Beginning with the line where "The image size is (1372, 880)." appears, retype every remaining line of the data below, both the first and last included.

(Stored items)
[Start of Attachment]
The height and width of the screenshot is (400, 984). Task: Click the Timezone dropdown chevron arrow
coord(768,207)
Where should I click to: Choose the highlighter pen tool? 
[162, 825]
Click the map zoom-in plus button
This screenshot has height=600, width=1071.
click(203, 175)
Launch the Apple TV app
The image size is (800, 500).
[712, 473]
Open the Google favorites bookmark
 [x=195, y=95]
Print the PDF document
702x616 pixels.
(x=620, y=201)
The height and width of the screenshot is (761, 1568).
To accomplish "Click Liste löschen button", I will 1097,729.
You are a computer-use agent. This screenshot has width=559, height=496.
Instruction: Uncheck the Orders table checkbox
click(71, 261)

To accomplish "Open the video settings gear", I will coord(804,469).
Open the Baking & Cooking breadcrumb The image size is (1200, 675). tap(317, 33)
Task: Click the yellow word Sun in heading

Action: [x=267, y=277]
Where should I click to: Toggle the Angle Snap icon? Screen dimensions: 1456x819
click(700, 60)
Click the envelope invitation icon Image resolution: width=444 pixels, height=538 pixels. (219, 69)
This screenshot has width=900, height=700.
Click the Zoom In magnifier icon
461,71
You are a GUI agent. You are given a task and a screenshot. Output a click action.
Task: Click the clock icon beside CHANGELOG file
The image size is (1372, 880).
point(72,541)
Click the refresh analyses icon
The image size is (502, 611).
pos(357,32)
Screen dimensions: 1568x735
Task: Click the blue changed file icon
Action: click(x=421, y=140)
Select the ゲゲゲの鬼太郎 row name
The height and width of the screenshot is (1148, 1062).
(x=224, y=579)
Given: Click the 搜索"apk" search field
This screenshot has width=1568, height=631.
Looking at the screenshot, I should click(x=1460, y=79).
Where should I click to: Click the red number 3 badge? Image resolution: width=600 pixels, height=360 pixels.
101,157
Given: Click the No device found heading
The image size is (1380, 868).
[End of Attachment]
Result for this task –
The image size is (1372, 880).
point(72,541)
Click the refresh analyses icon
The image size is (502, 611).
pos(357,32)
Screen dimensions: 1568x735
Task: Click the blue changed file icon
Action: click(x=421, y=140)
Select the ゲゲゲの鬼太郎 row name
The height and width of the screenshot is (1148, 1062).
(x=224, y=579)
Given: Click the 搜索"apk" search field
This screenshot has width=1568, height=631.
Looking at the screenshot, I should click(x=1460, y=79).
Where should I click to: Click the red number 3 badge? Image resolution: width=600 pixels, height=360 pixels.
101,157
Given: Click the No device found heading
The image size is (1380, 868).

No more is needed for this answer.